Not a problem with OBO. We are quite active if you have a look.

> In addition, if the community
> legitimately has a fundamental disagreement, then there may only be
> one possible winner if the data is not Open, which may not be the best
> thing in evolutionary terms.

I am unaware of any fundamental disagreements, only outstanding issues
that need solutions.

> Even inside of an organisation as active
> as OBO, the community around a particular ontology might become
> inactive and discourage people from either contributing suggestions,
> or worse, ignore suggestions by not responding, leading eventually to
> a completely new effort--with the huge startup costs attached to that
> process--*if* the ontology cannot be forked.

A bunch of us have worked for years trying to bring about the OBO
Foundry, which has principles designed to avoid this. While your
concerns are valid in the general case, I would again urge you to
consider how you might most effectively spend your time *in this case,
in this field, with the current situation that exists*. Do you want to
duplicate efforts of many, _just in case_, probably reducing the
effectiveness of the whole effort, or do you want to try to join and
help make the thing more likely to succeed in the long run?

Having the ontology forked is the worst of all outcomes. It raises
doubt about the meaning of every terms. For OBO Foundry ontologies,
the principle we're working with now is that if something better comes
along the groups collaborate. Where that needs facilitation we've got
a board that tries to help. Is this a process that is perfect? No. But
I'll offer that in doing this we're making a lot of progress in
understanding where difficulties arise and trying to adjust policies
make such situations easier in the future.

Frankly, from a technical point of view, I don't understand the need
to "fork" rather than augment. The MIREOT work we've done has
established a pattern that makes the unit of reuse be a term rather
than a whole ontology. If another effort wants to build on (or rebuild
below) some term, they can use that term and then extend, choosing to
ignore terms they don't need.

> I would prefer that there was another method used by GO to encourage
> the use of a single definitive source, without requiring it. For
> example, one alternative may be to using trademarks to prevent
> redistribution under the same or similar names, but not preventing
> forking if it becomes necessary due to inactivity or other legitimate
> reasons that are not known at the current time.

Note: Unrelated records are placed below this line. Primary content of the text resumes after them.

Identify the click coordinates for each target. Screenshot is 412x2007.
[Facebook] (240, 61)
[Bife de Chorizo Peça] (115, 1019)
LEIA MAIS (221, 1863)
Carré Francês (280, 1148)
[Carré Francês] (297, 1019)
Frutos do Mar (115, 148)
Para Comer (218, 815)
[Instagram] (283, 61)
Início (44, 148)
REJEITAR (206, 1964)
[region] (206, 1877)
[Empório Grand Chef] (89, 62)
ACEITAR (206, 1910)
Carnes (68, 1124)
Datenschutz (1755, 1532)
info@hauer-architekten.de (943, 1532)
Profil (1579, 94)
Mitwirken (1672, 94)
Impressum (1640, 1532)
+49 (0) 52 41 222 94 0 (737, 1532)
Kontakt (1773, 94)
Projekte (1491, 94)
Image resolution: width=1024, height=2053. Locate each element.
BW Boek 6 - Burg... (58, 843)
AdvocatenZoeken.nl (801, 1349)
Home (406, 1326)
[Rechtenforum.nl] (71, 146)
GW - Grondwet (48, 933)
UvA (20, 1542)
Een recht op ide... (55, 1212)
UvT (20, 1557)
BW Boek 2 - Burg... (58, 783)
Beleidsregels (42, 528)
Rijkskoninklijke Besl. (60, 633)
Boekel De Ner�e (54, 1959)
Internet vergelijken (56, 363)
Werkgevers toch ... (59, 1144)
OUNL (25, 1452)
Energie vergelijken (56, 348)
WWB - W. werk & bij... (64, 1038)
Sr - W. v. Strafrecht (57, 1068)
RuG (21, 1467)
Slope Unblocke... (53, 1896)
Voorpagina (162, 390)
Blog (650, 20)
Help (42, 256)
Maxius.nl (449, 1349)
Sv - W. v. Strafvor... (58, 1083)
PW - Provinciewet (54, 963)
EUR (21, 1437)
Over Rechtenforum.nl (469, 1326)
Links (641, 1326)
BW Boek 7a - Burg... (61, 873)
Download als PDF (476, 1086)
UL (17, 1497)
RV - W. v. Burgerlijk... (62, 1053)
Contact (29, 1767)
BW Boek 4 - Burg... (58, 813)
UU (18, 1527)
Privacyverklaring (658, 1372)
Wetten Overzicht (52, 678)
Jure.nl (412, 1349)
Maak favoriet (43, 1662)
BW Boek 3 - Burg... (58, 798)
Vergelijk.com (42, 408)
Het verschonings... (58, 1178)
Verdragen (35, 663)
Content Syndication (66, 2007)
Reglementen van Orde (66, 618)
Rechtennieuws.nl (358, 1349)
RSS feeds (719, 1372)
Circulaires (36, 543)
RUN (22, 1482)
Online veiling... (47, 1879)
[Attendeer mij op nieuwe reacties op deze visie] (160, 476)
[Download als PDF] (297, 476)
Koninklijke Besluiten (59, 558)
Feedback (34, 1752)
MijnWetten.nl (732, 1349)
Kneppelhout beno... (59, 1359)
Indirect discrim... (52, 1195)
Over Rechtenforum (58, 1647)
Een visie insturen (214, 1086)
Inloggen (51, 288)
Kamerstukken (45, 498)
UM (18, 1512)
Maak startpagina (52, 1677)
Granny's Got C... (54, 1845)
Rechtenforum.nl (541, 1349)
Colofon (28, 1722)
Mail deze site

It is not the intention of the current Foundry members to prevent
forking by legal means, only persuasion. I have told you our policy
and the status wrt GO, and the process of making that happen will
continue.

You also have a mistaken view that using the GO means you are getting
information from a single definitive source - there are many many
contributors to the GO. One of my side projects is encouraging that
steps be taken to make that clear by attributing more carefully on a
term by term basis. That'll come. You might even help if you shifted
your focus a bit from rearranging RDF to exposing unavailable
information.

And again, I don't agree that having a single definitive source for a
term is a problem. You can always define *a different term* that means
something different and become the authority for that. Or even means
the same thing (though it is hard to imagine why you would want to -
there's plenty of remaining new work to be done without wasting time
redoing things that don't need to be redone).

> It would also be nice to have people submit their license terms to
> BioPortal, in particular, (if possible in a similar way to when OBO
> has a standard across the board of either CC0 or CC-BY/CC-BY-SA) so
> people don't have to go fishing to find them.

Submit a ticket to them. I would like if they, as an organization,
even respected the license terms of the ontologies they current serve.

> It would also be nice if people avoided describing things as Open when their intentions are
> incompatible with the generally accepted principles of Open'ness in
> terms of Open Source [1] and Open Data [2]. Trademarking is designed
> to prevent this duplicity/confusion--which noone desires--without
> impeding on either copyright or Open/copyleft principles.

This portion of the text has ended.